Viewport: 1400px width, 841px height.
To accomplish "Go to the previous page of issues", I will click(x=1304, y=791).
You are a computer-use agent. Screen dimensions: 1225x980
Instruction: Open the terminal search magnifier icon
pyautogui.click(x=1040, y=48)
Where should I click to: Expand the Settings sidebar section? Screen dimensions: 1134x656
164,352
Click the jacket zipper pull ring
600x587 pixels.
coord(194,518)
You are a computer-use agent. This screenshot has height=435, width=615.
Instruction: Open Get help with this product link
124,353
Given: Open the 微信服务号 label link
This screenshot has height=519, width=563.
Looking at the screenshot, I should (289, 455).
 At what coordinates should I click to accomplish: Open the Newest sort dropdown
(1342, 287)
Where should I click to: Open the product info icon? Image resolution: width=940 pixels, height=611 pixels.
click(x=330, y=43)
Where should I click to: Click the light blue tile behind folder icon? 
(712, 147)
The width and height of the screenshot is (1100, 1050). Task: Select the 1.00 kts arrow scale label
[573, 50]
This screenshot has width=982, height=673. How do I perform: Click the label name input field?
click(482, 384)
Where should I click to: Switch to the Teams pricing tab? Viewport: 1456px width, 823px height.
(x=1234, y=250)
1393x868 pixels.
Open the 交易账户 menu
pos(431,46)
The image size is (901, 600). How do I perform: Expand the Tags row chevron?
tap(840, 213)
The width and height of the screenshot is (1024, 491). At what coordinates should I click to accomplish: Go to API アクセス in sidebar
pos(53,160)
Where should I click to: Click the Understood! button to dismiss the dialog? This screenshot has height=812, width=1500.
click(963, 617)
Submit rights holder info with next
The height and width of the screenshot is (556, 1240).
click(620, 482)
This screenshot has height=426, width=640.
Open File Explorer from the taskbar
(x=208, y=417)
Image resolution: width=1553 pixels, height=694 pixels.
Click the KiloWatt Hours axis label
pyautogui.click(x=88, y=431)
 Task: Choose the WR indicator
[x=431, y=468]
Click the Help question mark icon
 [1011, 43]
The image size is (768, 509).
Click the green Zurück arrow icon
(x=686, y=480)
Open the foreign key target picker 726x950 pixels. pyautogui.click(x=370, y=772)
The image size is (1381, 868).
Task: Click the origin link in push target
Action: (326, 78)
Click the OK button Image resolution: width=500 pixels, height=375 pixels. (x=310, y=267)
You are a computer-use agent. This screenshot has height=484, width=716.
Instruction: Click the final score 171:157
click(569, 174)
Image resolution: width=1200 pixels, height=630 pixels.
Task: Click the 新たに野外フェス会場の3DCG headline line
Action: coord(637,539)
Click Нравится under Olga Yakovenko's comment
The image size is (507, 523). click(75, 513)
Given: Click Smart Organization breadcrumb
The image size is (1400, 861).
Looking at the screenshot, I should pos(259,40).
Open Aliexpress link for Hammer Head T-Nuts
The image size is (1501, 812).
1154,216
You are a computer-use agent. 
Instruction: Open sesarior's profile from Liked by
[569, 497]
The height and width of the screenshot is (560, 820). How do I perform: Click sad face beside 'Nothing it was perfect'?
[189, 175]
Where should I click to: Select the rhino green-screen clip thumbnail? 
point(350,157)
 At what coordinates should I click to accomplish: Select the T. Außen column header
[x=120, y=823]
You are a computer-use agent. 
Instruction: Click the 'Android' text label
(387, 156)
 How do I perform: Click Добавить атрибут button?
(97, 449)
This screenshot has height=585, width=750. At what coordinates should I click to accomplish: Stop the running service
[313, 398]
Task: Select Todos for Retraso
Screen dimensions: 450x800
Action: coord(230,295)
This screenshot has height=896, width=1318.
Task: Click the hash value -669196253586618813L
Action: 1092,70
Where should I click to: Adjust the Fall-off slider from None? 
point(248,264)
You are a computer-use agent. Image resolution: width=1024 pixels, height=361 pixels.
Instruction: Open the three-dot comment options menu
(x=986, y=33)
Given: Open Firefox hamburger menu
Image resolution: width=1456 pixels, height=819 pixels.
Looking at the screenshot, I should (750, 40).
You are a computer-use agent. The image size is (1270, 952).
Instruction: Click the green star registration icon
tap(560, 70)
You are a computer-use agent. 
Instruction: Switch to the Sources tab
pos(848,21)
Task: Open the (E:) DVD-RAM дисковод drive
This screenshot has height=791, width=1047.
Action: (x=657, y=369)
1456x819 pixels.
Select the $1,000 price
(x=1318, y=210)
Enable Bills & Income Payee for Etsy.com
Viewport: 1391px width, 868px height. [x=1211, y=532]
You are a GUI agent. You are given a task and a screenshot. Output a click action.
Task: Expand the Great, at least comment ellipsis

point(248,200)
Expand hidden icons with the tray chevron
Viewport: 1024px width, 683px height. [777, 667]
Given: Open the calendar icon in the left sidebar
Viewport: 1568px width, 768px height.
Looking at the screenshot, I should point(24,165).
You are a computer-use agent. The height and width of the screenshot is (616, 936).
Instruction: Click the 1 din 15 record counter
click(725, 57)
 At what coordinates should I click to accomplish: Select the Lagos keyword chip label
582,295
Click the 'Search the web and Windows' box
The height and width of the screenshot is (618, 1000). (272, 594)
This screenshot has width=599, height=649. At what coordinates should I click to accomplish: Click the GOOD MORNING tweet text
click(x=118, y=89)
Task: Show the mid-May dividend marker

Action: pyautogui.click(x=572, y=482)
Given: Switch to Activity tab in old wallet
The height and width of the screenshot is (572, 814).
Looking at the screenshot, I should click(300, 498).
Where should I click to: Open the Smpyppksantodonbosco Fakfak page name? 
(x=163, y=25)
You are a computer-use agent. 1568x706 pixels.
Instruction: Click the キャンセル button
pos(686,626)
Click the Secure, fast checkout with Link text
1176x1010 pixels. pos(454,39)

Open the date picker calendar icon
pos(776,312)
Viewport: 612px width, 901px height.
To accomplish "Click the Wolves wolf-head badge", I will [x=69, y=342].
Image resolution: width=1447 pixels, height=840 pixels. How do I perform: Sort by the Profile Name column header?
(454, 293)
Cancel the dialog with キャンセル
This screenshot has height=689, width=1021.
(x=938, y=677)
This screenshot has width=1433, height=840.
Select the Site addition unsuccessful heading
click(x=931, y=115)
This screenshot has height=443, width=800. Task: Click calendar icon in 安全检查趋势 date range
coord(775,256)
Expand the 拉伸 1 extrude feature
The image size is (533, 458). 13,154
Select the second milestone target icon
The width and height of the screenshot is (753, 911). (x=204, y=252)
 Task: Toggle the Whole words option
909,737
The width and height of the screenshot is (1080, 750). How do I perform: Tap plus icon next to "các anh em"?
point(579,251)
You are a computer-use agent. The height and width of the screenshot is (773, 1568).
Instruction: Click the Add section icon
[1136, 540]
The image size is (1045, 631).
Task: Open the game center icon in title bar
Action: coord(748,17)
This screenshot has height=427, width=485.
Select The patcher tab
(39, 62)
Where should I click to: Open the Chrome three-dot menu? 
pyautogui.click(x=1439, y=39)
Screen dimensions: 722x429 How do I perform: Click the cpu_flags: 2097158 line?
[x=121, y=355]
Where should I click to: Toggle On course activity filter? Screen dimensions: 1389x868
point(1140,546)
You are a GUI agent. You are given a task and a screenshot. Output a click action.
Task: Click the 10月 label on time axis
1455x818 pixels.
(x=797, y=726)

------------------------------------------------------------------------

▶ **YOUR GOAL**: Rewrite every line of the records above as a numbered list, leaving out any blank lines.

▶ **RESULT FOR THIS TASK**:
1. Viewport: 1400px width, 841px height.
2. To accomplish "Go to the previous page of issues", I will click(x=1304, y=791).
3. You are a computer-use agent. Screen dimensions: 1225x980
4. Instruction: Open the terminal search magnifier icon
5. pyautogui.click(x=1040, y=48)
6. Where should I click to: Expand the Settings sidebar section? Screen dimensions: 1134x656
7. 164,352
8. Click the jacket zipper pull ring
9. 600x587 pixels.
10. coord(194,518)
11. You are a computer-use agent. This screenshot has height=435, width=615.
12. Instruction: Open Get help with this product link
13. 124,353
14. Given: Open the 微信服务号 label link
15. This screenshot has height=519, width=563.
16. Looking at the screenshot, I should (289, 455).
17.  At what coordinates should I click to accomplish: Open the Newest sort dropdown
18. (1342, 287)
19. Where should I click to: Open the product info icon? Image resolution: width=940 pixels, height=611 pixels.
20. click(x=330, y=43)
21. Where should I click to: Click the light blue tile behind folder icon? 
22. (712, 147)
23. The width and height of the screenshot is (1100, 1050). Task: Select the 1.00 kts arrow scale label
24. [573, 50]
25. This screenshot has width=982, height=673. How do I perform: Click the label name input field?
26. click(482, 384)
27. Where should I click to: Switch to the Teams pricing tab? Viewport: 1456px width, 823px height.
28. (x=1234, y=250)
29. 1393x868 pixels.
30. Open the 交易账户 menu
31. pos(431,46)
32. The image size is (901, 600). How do I perform: Expand the Tags row chevron?
33. tap(840, 213)
34. The width and height of the screenshot is (1024, 491). At what coordinates should I click to accomplish: Go to API アクセス in sidebar
35. pos(53,160)
36. Where should I click to: Click the Understood! button to dismiss the dialog? This screenshot has height=812, width=1500.
37. click(963, 617)
38. Submit rights holder info with next
39. The height and width of the screenshot is (556, 1240).
40. click(620, 482)
41. This screenshot has height=426, width=640.
42. Open File Explorer from the taskbar
43. (x=208, y=417)
44. Image resolution: width=1553 pixels, height=694 pixels.
45. Click the KiloWatt Hours axis label
46. pyautogui.click(x=88, y=431)
47.  Task: Choose the WR indicator
48. [x=431, y=468]
49. Click the Help question mark icon
50.  [1011, 43]
51. The image size is (768, 509).
52. Click the green Zurück arrow icon
53. (x=686, y=480)
54. Open the foreign key target picker 726x950 pixels. pyautogui.click(x=370, y=772)
55. The image size is (1381, 868).
56. Task: Click the origin link in push target
57. Action: (326, 78)
58. Click the OK button Image resolution: width=500 pixels, height=375 pixels. (x=310, y=267)
59. You are a computer-use agent. This screenshot has height=484, width=716.
60. Instruction: Click the final score 171:157
61. click(569, 174)
62. Image resolution: width=1200 pixels, height=630 pixels.
63. Task: Click the 新たに野外フェス会場の3DCG headline line
64. Action: coord(637,539)
65. Click Нравится under Olga Yakovenko's comment
66. The image size is (507, 523). click(75, 513)
67. Given: Click Smart Organization breadcrumb
68. The image size is (1400, 861).
69. Looking at the screenshot, I should pos(259,40).
70. Open Aliexpress link for Hammer Head T-Nuts
71. The image size is (1501, 812).
72. 1154,216
73. You are a computer-use agent. 
74. Instruction: Open sesarior's profile from Liked by
75. [569, 497]
76. The height and width of the screenshot is (560, 820). How do I perform: Click sad face beside 'Nothing it was perfect'?
77. [189, 175]
78. Where should I click to: Select the rhino green-screen clip thumbnail? 
79. point(350,157)
80.  At what coordinates should I click to accomplish: Select the T. Außen column header
81. [x=120, y=823]
82. You are a computer-use agent. 
83. Instruction: Click the 'Android' text label
84. (387, 156)
85.  How do I perform: Click Добавить атрибут button?
86. (97, 449)
87. This screenshot has height=585, width=750. At what coordinates should I click to accomplish: Stop the running service
88. [313, 398]
89. Task: Select Todos for Retraso
90. Screen dimensions: 450x800
91. Action: coord(230,295)
92. This screenshot has height=896, width=1318.
93. Task: Click the hash value -669196253586618813L
94. Action: 1092,70
95. Where should I click to: Adjust the Fall-off slider from None? 
96. point(248,264)
97. You are a computer-use agent. Image resolution: width=1024 pixels, height=361 pixels.
98. Instruction: Open the three-dot comment options menu
99. (x=986, y=33)
100. Given: Open Firefox hamburger menu
101. Image resolution: width=1456 pixels, height=819 pixels.
102. Looking at the screenshot, I should (750, 40).
103. You are a computer-use agent. The image size is (1270, 952).
104. Instruction: Click the green star registration icon
105. tap(560, 70)
106. You are a computer-use agent. 
107. Instruction: Switch to the Sources tab
108. pos(848,21)
109. Task: Open the (E:) DVD-RAM дисковод drive
110. This screenshot has height=791, width=1047.
111. Action: (x=657, y=369)
112. 1456x819 pixels.
113. Select the $1,000 price
114. (x=1318, y=210)
115. Enable Bills & Income Payee for Etsy.com
116. Viewport: 1391px width, 868px height. [x=1211, y=532]
117. You are a GUI agent. You are given a task and a screenshot. Output a click action.
118. Task: Expand the Great, at least comment ellipsis
119. point(248,200)
120. Expand hidden icons with the tray chevron
121. Viewport: 1024px width, 683px height. [777, 667]
122. Given: Open the calendar icon in the left sidebar
123. Viewport: 1568px width, 768px height.
124. Looking at the screenshot, I should point(24,165).
125. You are a computer-use agent. The height and width of the screenshot is (616, 936).
126. Instruction: Click the 1 din 15 record counter
127. click(725, 57)
128.  At what coordinates should I click to accomplish: Select the Lagos keyword chip label
129. 582,295
130. Click the 'Search the web and Windows' box
131. The height and width of the screenshot is (618, 1000). (272, 594)
132. This screenshot has width=599, height=649. At what coordinates should I click to accomplish: Click the GOOD MORNING tweet text
133. click(x=118, y=89)
134. Task: Show the mid-May dividend marker
135. Action: pyautogui.click(x=572, y=482)
136. Given: Switch to Activity tab in old wallet
137. The height and width of the screenshot is (572, 814).
138. Looking at the screenshot, I should click(300, 498).
139. Where should I click to: Open the Smpyppksantodonbosco Fakfak page name? 
140. (x=163, y=25)
141. You are a computer-use agent. 1568x706 pixels.
142. Instruction: Click the キャンセル button
143. pos(686,626)
144. Click the Secure, fast checkout with Link text
145. 1176x1010 pixels. pos(454,39)
146. Open the date picker calendar icon
147. pos(776,312)
148. Viewport: 612px width, 901px height.
149. To accomplish "Click the Wolves wolf-head badge", I will [x=69, y=342].
150. Image resolution: width=1447 pixels, height=840 pixels. How do I perform: Sort by the Profile Name column header?
151. (454, 293)
152. Cancel the dialog with キャンセル
153. This screenshot has height=689, width=1021.
154. (x=938, y=677)
155. This screenshot has width=1433, height=840.
156. Select the Site addition unsuccessful heading
157. click(x=931, y=115)
158. This screenshot has height=443, width=800. Task: Click calendar icon in 安全检查趋势 date range
159. coord(775,256)
160. Expand the 拉伸 1 extrude feature
161. The image size is (533, 458). 13,154
162. Select the second milestone target icon
163. The width and height of the screenshot is (753, 911). (x=204, y=252)
164.  Task: Toggle the Whole words option
165. 909,737
166. The width and height of the screenshot is (1080, 750). How do I perform: Tap plus icon next to "các anh em"?
167. point(579,251)
168. You are a computer-use agent. The height and width of the screenshot is (773, 1568).
169. Instruction: Click the Add section icon
170. [1136, 540]
171. The image size is (1045, 631).
172. Task: Open the game center icon in title bar
173. Action: coord(748,17)
174. This screenshot has height=427, width=485.
175. Select The patcher tab
176. (39, 62)
177. Where should I click to: Open the Chrome three-dot menu? 
178. pyautogui.click(x=1439, y=39)
179. Screen dimensions: 722x429 How do I perform: Click the cpu_flags: 2097158 line?
180. [x=121, y=355]
181. Where should I click to: Toggle On course activity filter? Screen dimensions: 1389x868
182. point(1140,546)
183. You are a GUI agent. You are given a task and a screenshot. Output a click action.
184. Task: Click the 10月 label on time axis
185. 1455x818 pixels.
186. (x=797, y=726)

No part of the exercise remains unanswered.